Sembra che gli israeliani avessero cercato di organizzare un incontro tra i due durante la riunione dell’Assemblea generale dell’Onu fissata per fine settembre a New York, proposta declinata dalla Casa Bianca per ragioni di agenda.
La sequenza di questi ultimi sviluppi e la loro distribuzione geografica hanno ridestato in Obama uno degli incubi di questo ciclo elettorale: la possibilità di ripetere il tracollo di Jimmy Carter nelle elezioni del 1980.

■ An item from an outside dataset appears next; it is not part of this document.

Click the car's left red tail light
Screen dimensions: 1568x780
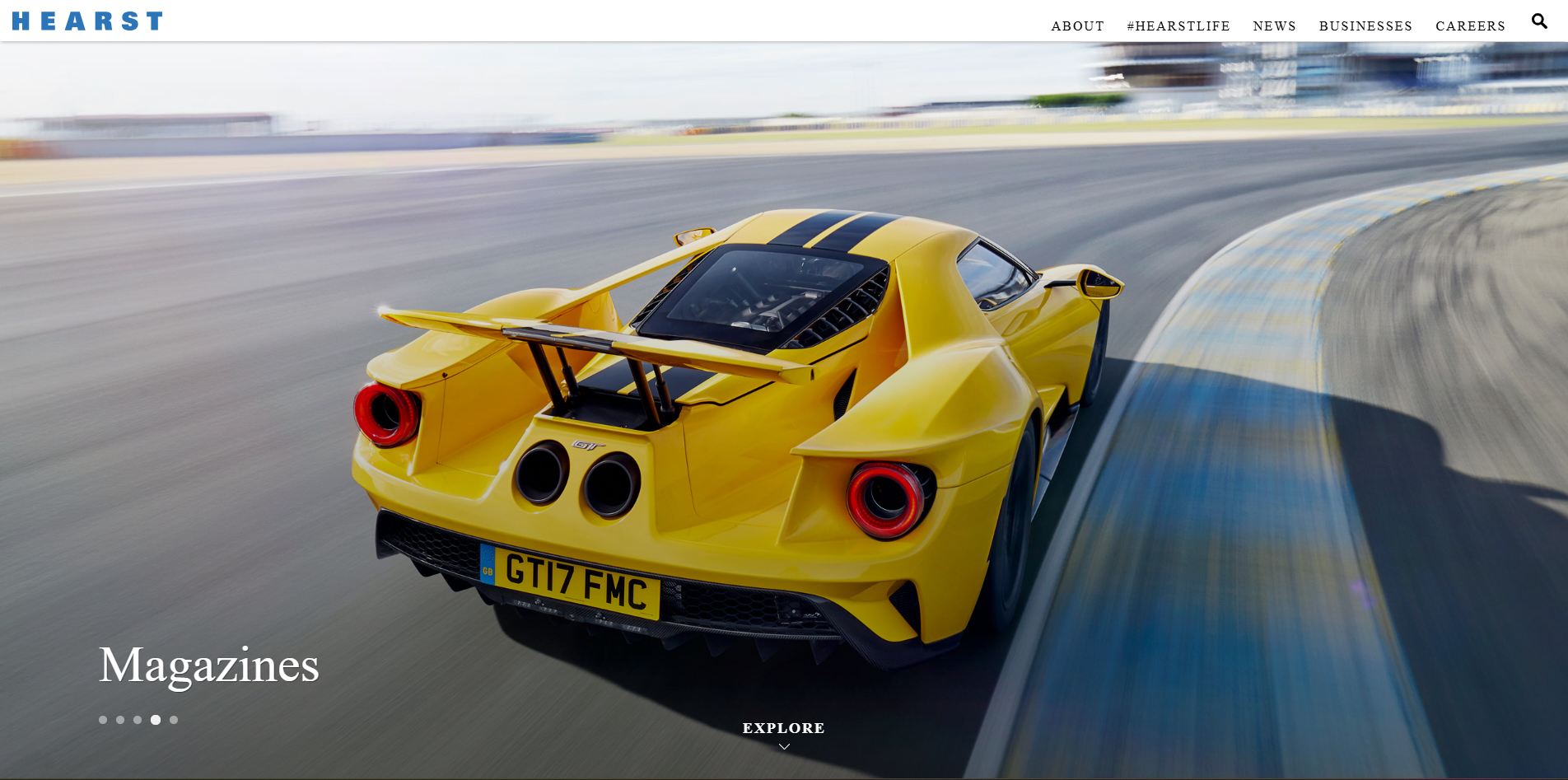(386, 413)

STEVENS COME DUBS. L’ultimo ambasciatore americano ucciso in servizio attivo fu Adolph Dubs a Kabul nel febbraio 1979, il terzo anno del primo mandato presidenziale di Carter e pochi mesi prima dell’invasione sovietica dell’Afghanistan.
Sempre nel 1979, a dicembre, Gheddafi incitò la folla a assalire l’Ambasciata Usa a Tripoli. E, ovviamente, risale al novembre del 1979 anche l’inizio della crisi degli ostaggi all’ambasciata di Teheran, che contribuì pesantemente alla sconfitta di Carter per mano di Ronald Reagan.
In questo momento cruciale della campagna elettorale, quindi, Obama deve apparire forte e risoluto di fronte al proprio elettorato, pur mantenendo il controllo di una situazione mediorientale che assomiglia sempre più a una bomba a orologeria.

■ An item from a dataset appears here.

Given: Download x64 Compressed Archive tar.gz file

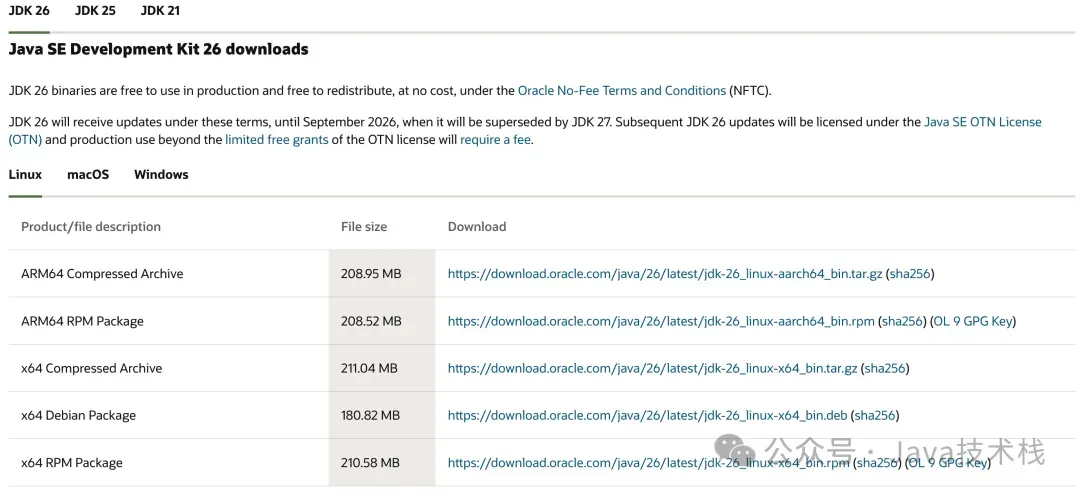Looking at the screenshot, I should (652, 368).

La paura di Romney: di fronte alla minaccia esterna, americani più vicini al presidente

Mitt Romney.(© Ansa) Mitt Romney.

Come prevedibile, i repubblicani si sono già lanciati nell’assalto del presidente, criticando le dichiarazioni rilasciate dall’ambasciata americana in Egitto prima dell’assedio – peraltro non approvate dalla Casa Bianca – in cui i diplomatici Usa chiedevano scusa per il film anti-Islam che ha acceso le proteste.
Ma la difficile situazione in Nord Africa e Medio Oriente è terreno minato anche per il Gran old party e per il candidato repubblicano Mitt Romney.
Tradizionalmente, quando gli Stati Uniti sono in guerra o, in generale, gli americani si sentono minacciati a livello internazionale, l’elettorato a stelle e strisce tende a compattarsi a sostegno del presidente in carica, chiunque egli sia (basti pensare al voto del 2004, quando un poco amato George W. Bush fu rieletto a un secondo mandato).